What you have to do - Every entry, from first to last, is to be retyped without any alteration.

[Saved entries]
>>>>>

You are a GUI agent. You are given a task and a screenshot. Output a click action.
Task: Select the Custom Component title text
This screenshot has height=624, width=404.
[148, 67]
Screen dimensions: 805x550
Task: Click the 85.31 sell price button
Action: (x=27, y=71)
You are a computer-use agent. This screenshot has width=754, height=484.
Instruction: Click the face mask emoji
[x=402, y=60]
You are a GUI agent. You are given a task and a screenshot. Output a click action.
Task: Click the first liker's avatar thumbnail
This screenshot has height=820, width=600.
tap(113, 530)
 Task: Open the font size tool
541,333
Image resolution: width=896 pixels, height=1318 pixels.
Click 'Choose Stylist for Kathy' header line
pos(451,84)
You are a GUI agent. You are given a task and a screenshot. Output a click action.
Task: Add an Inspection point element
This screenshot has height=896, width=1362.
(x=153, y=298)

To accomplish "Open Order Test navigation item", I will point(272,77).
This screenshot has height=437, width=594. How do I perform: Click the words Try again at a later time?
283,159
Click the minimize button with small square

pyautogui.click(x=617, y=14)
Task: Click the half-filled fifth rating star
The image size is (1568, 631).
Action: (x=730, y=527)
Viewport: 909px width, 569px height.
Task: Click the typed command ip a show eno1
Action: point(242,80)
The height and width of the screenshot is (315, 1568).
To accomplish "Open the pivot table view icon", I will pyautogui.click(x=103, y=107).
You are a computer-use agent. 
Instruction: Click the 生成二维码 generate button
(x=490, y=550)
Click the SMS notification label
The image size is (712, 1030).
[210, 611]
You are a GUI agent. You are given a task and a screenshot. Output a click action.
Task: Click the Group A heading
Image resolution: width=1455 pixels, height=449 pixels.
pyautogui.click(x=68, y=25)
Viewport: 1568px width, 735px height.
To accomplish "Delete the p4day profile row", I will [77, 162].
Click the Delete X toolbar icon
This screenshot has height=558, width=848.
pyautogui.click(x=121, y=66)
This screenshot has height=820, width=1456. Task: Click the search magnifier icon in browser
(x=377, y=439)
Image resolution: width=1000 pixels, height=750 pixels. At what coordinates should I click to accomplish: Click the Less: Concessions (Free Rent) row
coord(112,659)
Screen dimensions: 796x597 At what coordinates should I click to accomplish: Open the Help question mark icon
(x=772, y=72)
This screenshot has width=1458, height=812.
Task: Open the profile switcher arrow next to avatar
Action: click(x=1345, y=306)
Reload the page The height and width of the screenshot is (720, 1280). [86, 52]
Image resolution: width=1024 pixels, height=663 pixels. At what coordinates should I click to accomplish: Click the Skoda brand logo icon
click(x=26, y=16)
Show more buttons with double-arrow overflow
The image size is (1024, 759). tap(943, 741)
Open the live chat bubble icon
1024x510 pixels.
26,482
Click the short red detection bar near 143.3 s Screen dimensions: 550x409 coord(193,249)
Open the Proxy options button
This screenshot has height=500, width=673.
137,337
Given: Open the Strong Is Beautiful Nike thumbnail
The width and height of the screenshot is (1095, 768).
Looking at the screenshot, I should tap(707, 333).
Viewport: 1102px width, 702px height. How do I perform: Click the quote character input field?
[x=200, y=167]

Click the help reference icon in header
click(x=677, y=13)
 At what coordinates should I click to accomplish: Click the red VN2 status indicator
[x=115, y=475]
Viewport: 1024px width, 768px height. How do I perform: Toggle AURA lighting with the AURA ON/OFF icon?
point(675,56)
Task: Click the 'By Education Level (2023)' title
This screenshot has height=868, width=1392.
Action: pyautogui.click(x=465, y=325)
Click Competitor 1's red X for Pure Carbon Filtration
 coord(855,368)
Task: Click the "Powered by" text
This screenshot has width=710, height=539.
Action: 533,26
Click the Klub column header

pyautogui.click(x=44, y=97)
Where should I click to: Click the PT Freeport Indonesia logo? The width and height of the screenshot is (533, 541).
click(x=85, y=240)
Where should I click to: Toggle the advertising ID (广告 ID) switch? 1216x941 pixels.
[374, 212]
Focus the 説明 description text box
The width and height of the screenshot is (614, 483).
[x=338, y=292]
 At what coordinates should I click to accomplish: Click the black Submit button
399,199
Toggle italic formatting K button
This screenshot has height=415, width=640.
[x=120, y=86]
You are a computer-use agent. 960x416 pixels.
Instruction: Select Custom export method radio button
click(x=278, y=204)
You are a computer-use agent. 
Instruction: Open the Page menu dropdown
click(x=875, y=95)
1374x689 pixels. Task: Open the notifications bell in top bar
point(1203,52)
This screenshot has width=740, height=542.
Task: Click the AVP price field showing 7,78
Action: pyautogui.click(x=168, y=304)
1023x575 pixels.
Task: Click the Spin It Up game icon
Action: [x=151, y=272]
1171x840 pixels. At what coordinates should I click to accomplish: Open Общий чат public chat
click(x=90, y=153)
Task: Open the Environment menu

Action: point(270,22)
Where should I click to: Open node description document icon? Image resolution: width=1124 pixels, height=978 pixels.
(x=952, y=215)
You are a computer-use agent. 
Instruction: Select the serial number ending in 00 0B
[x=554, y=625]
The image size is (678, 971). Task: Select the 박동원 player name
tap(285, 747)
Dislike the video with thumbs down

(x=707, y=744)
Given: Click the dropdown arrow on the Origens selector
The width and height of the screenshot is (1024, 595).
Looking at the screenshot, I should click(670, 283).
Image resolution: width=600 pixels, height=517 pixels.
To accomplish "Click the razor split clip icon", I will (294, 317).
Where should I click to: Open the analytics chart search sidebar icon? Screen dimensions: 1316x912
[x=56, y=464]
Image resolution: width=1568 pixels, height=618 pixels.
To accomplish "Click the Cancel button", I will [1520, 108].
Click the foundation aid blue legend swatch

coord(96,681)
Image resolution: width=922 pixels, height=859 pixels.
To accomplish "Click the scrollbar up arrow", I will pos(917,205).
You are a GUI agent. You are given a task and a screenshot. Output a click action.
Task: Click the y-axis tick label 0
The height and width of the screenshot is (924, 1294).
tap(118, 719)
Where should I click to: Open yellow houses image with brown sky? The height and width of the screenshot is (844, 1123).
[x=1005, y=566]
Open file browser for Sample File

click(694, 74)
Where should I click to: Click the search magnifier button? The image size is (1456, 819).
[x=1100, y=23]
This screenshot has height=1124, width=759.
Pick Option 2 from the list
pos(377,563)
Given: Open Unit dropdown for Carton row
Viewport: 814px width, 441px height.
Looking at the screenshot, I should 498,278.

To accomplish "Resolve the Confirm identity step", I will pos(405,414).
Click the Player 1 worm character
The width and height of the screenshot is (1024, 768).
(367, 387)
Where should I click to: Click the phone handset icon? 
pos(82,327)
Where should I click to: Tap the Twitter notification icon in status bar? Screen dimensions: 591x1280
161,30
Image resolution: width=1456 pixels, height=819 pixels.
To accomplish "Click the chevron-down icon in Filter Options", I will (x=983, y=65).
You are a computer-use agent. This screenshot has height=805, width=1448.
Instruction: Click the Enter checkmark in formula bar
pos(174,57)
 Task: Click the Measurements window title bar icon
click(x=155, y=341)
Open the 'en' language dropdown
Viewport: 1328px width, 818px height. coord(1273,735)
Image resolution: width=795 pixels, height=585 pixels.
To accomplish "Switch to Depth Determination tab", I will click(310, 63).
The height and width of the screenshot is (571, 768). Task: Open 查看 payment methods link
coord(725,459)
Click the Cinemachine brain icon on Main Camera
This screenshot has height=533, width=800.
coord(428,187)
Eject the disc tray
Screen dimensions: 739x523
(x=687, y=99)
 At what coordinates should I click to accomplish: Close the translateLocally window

<<<<<

Finished task -
You are a GUI agent. You are given a task and a screenshot. Output a click action.
Task: Select the Custom Component title text
This screenshot has height=624, width=404.
[148, 67]
Screen dimensions: 805x550
Task: Click the 85.31 sell price button
Action: (x=27, y=71)
You are a computer-use agent. This screenshot has width=754, height=484.
Instruction: Click the face mask emoji
[x=402, y=60]
You are a GUI agent. You are given a task and a screenshot. Output a click action.
Task: Click the first liker's avatar thumbnail
This screenshot has height=820, width=600.
tap(113, 530)
 Task: Open the font size tool
541,333
Image resolution: width=896 pixels, height=1318 pixels.
Click 'Choose Stylist for Kathy' header line
pos(451,84)
You are a GUI agent. You are given a task and a screenshot. Output a click action.
Task: Add an Inspection point element
This screenshot has height=896, width=1362.
(x=153, y=298)

To accomplish "Open Order Test navigation item", I will point(272,77).
This screenshot has height=437, width=594. How do I perform: Click the words Try again at a later time?
283,159
Click the minimize button with small square

pyautogui.click(x=617, y=14)
Task: Click the half-filled fifth rating star
The image size is (1568, 631).
Action: (x=730, y=527)
Viewport: 909px width, 569px height.
Task: Click the typed command ip a show eno1
Action: point(242,80)
The height and width of the screenshot is (315, 1568).
To accomplish "Open the pivot table view icon", I will pyautogui.click(x=103, y=107).
You are a computer-use agent. 
Instruction: Click the 生成二维码 generate button
(x=490, y=550)
Click the SMS notification label
The image size is (712, 1030).
[210, 611]
You are a GUI agent. You are given a task and a screenshot. Output a click action.
Task: Click the Group A heading
Image resolution: width=1455 pixels, height=449 pixels.
pyautogui.click(x=68, y=25)
Viewport: 1568px width, 735px height.
To accomplish "Delete the p4day profile row", I will [77, 162].
Click the Delete X toolbar icon
This screenshot has height=558, width=848.
pyautogui.click(x=121, y=66)
This screenshot has height=820, width=1456. Task: Click the search magnifier icon in browser
(x=377, y=439)
Image resolution: width=1000 pixels, height=750 pixels. At what coordinates should I click to accomplish: Click the Less: Concessions (Free Rent) row
coord(112,659)
Screen dimensions: 796x597 At what coordinates should I click to accomplish: Open the Help question mark icon
(x=772, y=72)
This screenshot has width=1458, height=812.
Task: Open the profile switcher arrow next to avatar
Action: click(x=1345, y=306)
Reload the page The height and width of the screenshot is (720, 1280). [86, 52]
Image resolution: width=1024 pixels, height=663 pixels. At what coordinates should I click to accomplish: Click the Skoda brand logo icon
click(x=26, y=16)
Show more buttons with double-arrow overflow
The image size is (1024, 759). tap(943, 741)
Open the live chat bubble icon
1024x510 pixels.
26,482
Click the short red detection bar near 143.3 s Screen dimensions: 550x409 coord(193,249)
Open the Proxy options button
This screenshot has height=500, width=673.
137,337
Given: Open the Strong Is Beautiful Nike thumbnail
The width and height of the screenshot is (1095, 768).
Looking at the screenshot, I should tap(707, 333).
Viewport: 1102px width, 702px height. How do I perform: Click the quote character input field?
[x=200, y=167]

Click the help reference icon in header
click(x=677, y=13)
 At what coordinates should I click to accomplish: Click the red VN2 status indicator
[x=115, y=475]
Viewport: 1024px width, 768px height. How do I perform: Toggle AURA lighting with the AURA ON/OFF icon?
point(675,56)
Task: Click the 'By Education Level (2023)' title
This screenshot has height=868, width=1392.
Action: pyautogui.click(x=465, y=325)
Click Competitor 1's red X for Pure Carbon Filtration
 coord(855,368)
Task: Click the "Powered by" text
This screenshot has width=710, height=539.
Action: 533,26
Click the Klub column header

pyautogui.click(x=44, y=97)
Where should I click to: Click the PT Freeport Indonesia logo? The width and height of the screenshot is (533, 541).
click(x=85, y=240)
Where should I click to: Toggle the advertising ID (广告 ID) switch? 1216x941 pixels.
[374, 212]
Focus the 説明 description text box
The width and height of the screenshot is (614, 483).
[x=338, y=292]
 At what coordinates should I click to accomplish: Click the black Submit button
399,199
Toggle italic formatting K button
This screenshot has height=415, width=640.
[x=120, y=86]
You are a computer-use agent. 960x416 pixels.
Instruction: Select Custom export method radio button
click(x=278, y=204)
You are a computer-use agent. 
Instruction: Open the Page menu dropdown
click(x=875, y=95)
1374x689 pixels. Task: Open the notifications bell in top bar
point(1203,52)
This screenshot has width=740, height=542.
Task: Click the AVP price field showing 7,78
Action: pyautogui.click(x=168, y=304)
1023x575 pixels.
Task: Click the Spin It Up game icon
Action: [x=151, y=272]
1171x840 pixels. At what coordinates should I click to accomplish: Open Общий чат public chat
click(x=90, y=153)
Task: Open the Environment menu

Action: point(270,22)
Where should I click to: Open node description document icon? Image resolution: width=1124 pixels, height=978 pixels.
(x=952, y=215)
You are a computer-use agent. 
Instruction: Select the serial number ending in 00 0B
[x=554, y=625]
The image size is (678, 971). Task: Select the 박동원 player name
tap(285, 747)
Dislike the video with thumbs down

(x=707, y=744)
Given: Click the dropdown arrow on the Origens selector
The width and height of the screenshot is (1024, 595).
Looking at the screenshot, I should click(670, 283).
Image resolution: width=600 pixels, height=517 pixels.
To accomplish "Click the razor split clip icon", I will (294, 317).
Where should I click to: Open the analytics chart search sidebar icon? Screen dimensions: 1316x912
[x=56, y=464]
Image resolution: width=1568 pixels, height=618 pixels.
To accomplish "Click the Cancel button", I will [1520, 108].
Click the foundation aid blue legend swatch

coord(96,681)
Image resolution: width=922 pixels, height=859 pixels.
To accomplish "Click the scrollbar up arrow", I will pos(917,205).
You are a GUI agent. You are given a task and a screenshot. Output a click action.
Task: Click the y-axis tick label 0
The height and width of the screenshot is (924, 1294).
tap(118, 719)
Where should I click to: Open yellow houses image with brown sky? The height and width of the screenshot is (844, 1123).
[x=1005, y=566]
Open file browser for Sample File

click(694, 74)
Where should I click to: Click the search magnifier button? The image size is (1456, 819).
[x=1100, y=23]
This screenshot has height=1124, width=759.
Pick Option 2 from the list
pos(377,563)
Given: Open Unit dropdown for Carton row
Viewport: 814px width, 441px height.
Looking at the screenshot, I should 498,278.

To accomplish "Resolve the Confirm identity step", I will pos(405,414).
Click the Player 1 worm character
The width and height of the screenshot is (1024, 768).
(367, 387)
Where should I click to: Click the phone handset icon? 
pos(82,327)
Where should I click to: Tap the Twitter notification icon in status bar? Screen dimensions: 591x1280
161,30
Image resolution: width=1456 pixels, height=819 pixels.
To accomplish "Click the chevron-down icon in Filter Options", I will (x=983, y=65).
You are a computer-use agent. This screenshot has height=805, width=1448.
Instruction: Click the Enter checkmark in formula bar
pos(174,57)
 Task: Click the Measurements window title bar icon
click(x=155, y=341)
Open the 'en' language dropdown
Viewport: 1328px width, 818px height. coord(1273,735)
Image resolution: width=795 pixels, height=585 pixels.
To accomplish "Switch to Depth Determination tab", I will click(310, 63).
The height and width of the screenshot is (571, 768). Task: Open 查看 payment methods link
coord(725,459)
Click the Cinemachine brain icon on Main Camera
This screenshot has height=533, width=800.
coord(428,187)
Eject the disc tray
Screen dimensions: 739x523
(x=687, y=99)
 At what coordinates should I click to accomplish: Close the translateLocally window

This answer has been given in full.